#### Your goal
Your answer must be the full set of records, repeated exactly.

Extracted data entries:

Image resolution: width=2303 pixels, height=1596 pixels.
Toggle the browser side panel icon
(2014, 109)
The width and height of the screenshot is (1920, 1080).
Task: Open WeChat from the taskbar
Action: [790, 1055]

#### Solution to this task
Image resolution: width=2303 pixels, height=1596 pixels.
Toggle the browser side panel icon
(2014, 109)
The width and height of the screenshot is (1920, 1080).
Task: Open WeChat from the taskbar
Action: [790, 1055]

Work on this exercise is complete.